WHO to send over 11,000 Ebola vaccines to Guinea amid outbreak

The shots are expected to arrive on Sunday and the inoculation campaign could start on Monday.

The current outbreak is the first since a 2013-2016 epidemic - which began in Guinea - left 11,300 dead across West Africa [File: Pascal Guyot/AFP]

More than 11,000 Ebola vaccines are expected to arrive in Guinea’s capital Conakry on Sunday after the country declared an Ebola outbreak last week.

The World Health Organization’s regional director for Africa, Matshidiso Moeti, told reporters on Thursday that on top of 11,000 jabs expected to land from Geneva, a further 8,600 will be shipped from the United States.

Speaking to reporters at the same press briefing, Mohamed Lamine Yansane, a senior adviser to Guinea’s health minister, said that vaccines will be immediately distributed to start the vaccination campaign as early as Monday.

“We are strongly supported by the experience gathered during the first wave of the Ebola epidemic,” said Yansane, referring to the outbreak that lasted from 2013-16.

Guinea declared an Ebola epidemic on February 14 after seven people fell ill with diarrhoea, vomiting and bleeding after attending a burial in Goueke, near the Liberian border.
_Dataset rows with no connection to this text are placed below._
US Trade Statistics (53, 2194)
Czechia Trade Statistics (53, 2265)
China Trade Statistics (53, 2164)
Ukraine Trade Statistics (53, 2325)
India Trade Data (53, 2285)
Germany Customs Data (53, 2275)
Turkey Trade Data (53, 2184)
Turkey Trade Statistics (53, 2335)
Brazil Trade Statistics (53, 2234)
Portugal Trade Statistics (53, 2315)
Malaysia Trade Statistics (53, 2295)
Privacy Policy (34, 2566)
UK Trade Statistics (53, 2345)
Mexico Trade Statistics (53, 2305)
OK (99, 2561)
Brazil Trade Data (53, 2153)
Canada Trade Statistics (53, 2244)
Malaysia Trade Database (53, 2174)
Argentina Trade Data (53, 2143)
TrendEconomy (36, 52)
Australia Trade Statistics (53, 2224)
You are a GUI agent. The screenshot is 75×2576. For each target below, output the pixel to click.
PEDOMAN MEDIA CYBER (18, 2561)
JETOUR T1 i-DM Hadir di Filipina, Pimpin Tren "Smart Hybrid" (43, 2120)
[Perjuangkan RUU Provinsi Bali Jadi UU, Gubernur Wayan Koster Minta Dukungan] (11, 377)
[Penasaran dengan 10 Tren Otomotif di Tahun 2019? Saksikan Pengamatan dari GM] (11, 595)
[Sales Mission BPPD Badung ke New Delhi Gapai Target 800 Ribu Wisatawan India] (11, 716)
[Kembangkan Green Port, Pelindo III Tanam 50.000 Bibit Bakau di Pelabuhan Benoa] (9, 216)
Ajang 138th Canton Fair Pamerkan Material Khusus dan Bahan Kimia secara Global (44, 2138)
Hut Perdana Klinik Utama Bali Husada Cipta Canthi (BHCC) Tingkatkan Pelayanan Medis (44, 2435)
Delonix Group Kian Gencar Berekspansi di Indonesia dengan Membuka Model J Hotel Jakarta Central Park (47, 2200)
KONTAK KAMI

So far five people have died from the disease.

Authorities and international organisations are moving fast to assist Guinea to avoid a further spread of the disease, with more than 100 experts expected to be on the ground by the end of the month, according to Moeti.

The UN health expert also stressed that it was “not likely at all” that Guinea would experience a similar situation as it did during the previous Ebola outbreak, thanks to the country’s response capacity built from the past, and swift coordination with other African countries.

The current outbreak is the first since a 2013-2016 epidemic – which began in Guinea – left 11,300 dead across West Africa. Most cases were in Guinea, Liberia and Sierra Leone.

As the first detected case was in a bordering area, Moeti said that neighbouring countries were on heightened alert for possible cross-border infections.

On Sunday, Liberia’s President George Weah ordered health authorities to increase the country’s surveillance and preventive activities in the wake of the outbreak in its neighbouring country.

Meanwhile, Sierra Leone has sent workers to watch border entry points in coordination with Guinea authorities, a health ministry spokesman said.

Guinea’s outbreak was declared a week after the Democratic Republic of the Congo (DRC) reported a resurgence of the virus in Butembo, the epicentre of a previous outbreak that was declared over last June. The country started an Ebola vaccination campaign on Monday.

The 2013-2016 spread sped up the development of the vaccine against Ebola, with a global emergency stockpile of 500,000 doses planned to respond quickly to future outbreaks, Gavi, The Vaccine Alliance said in January.